Citation du 29 novembre 25014

Pas besoin d'intérêt pour mentir. Le plaisir suffit.
Amélie Nothomb – Péplum
L’homme est un animal capable de mensonge, et sauf exception, il est même le seul animal à savoir mentir (1). Apprenons donc à ne pas mentir à nos petits enfants, car voyez-vous, le mensonge commence au berceau.
On considère le mensonge comme un vice abominable qui sape les bases des rapports humains et qui apporte au menteur le confort d’une vie dissimulée derrière la fausse apparence de l’honnêteté et de la conformité aux bons usages. Le mensonge est l’acte d’un égoïste qui fait passer son intérêt privé avant tout.
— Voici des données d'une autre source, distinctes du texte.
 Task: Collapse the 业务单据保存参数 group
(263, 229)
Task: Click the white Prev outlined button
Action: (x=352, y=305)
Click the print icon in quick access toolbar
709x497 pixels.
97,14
… Et si on se trompait ? Si le mensonge malgré tous ses inconvénients était non l’expression d’un besoin égoïste, mais celui d’un désir ? Si, comme le suggère Amélie Nothomb, mentir apportait un plaisir à nul autre pareil ?
En quoi consiste donc le plaisir de mentir ? Chacun, en son âme et conscience apportera sa réponse qui, je le rappelle, doit exclure les habituelles justification par la commodité, la sécurité, voire même la charité (= ne pas révéler la vérité au malade condamné etc.).
J’imagine :
1 – Mentir, c’est le plaisir de tromper les autres, de les faire « marcher » : c’est jouir de posséder un pouvoir sur eux.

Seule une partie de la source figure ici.